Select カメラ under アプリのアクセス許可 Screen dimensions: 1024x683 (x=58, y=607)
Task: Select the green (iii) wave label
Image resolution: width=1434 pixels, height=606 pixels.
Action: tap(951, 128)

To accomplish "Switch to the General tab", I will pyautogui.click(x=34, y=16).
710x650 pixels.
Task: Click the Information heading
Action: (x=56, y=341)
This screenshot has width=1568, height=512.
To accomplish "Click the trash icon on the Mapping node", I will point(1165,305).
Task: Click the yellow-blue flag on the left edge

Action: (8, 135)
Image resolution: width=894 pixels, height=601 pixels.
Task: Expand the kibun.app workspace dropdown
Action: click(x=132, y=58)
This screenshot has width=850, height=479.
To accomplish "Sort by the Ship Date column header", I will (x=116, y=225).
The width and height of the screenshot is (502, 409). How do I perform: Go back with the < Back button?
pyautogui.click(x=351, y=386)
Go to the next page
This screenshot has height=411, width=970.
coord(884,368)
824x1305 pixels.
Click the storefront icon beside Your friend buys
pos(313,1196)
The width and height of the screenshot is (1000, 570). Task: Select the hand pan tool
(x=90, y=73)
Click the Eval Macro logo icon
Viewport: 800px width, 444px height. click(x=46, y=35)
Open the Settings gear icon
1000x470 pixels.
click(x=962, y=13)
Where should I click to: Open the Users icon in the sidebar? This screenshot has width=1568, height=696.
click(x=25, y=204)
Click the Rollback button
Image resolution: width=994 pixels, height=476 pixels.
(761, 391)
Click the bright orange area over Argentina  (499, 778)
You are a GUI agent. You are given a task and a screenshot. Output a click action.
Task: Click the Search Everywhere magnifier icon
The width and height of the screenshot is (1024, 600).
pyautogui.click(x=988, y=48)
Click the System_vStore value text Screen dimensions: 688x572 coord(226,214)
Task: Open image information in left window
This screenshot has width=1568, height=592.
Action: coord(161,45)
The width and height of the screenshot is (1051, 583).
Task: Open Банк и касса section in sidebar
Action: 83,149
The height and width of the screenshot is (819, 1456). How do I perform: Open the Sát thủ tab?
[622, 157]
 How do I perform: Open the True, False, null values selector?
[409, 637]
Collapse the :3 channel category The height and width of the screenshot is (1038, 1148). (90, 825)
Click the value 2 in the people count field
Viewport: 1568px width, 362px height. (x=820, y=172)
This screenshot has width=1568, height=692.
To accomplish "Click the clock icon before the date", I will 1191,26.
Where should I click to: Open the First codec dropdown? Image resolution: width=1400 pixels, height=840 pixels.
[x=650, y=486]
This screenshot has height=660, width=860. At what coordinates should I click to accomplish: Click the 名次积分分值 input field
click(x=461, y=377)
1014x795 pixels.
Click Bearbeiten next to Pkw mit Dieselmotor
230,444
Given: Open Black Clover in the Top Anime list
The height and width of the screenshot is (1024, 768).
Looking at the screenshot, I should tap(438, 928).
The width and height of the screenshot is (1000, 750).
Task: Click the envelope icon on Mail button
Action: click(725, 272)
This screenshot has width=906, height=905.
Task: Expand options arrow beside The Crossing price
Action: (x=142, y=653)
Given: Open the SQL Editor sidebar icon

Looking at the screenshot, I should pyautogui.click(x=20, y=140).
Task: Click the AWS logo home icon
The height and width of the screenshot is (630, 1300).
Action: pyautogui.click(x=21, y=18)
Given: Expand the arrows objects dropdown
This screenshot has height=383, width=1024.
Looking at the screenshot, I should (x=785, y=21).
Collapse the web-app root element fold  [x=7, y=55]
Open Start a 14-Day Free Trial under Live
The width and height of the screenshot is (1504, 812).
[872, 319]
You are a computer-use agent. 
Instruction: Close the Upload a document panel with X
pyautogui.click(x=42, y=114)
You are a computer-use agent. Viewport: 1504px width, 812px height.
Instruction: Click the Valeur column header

Exercise goal: Pull out every line of the entries above that contains the word "Collapse". Case counts.

Solved exercise:
Collapse the :3 channel category The height and width of the screenshot is (1038, 1148). (90, 825)
Collapse the web-app root element fold  [x=7, y=55]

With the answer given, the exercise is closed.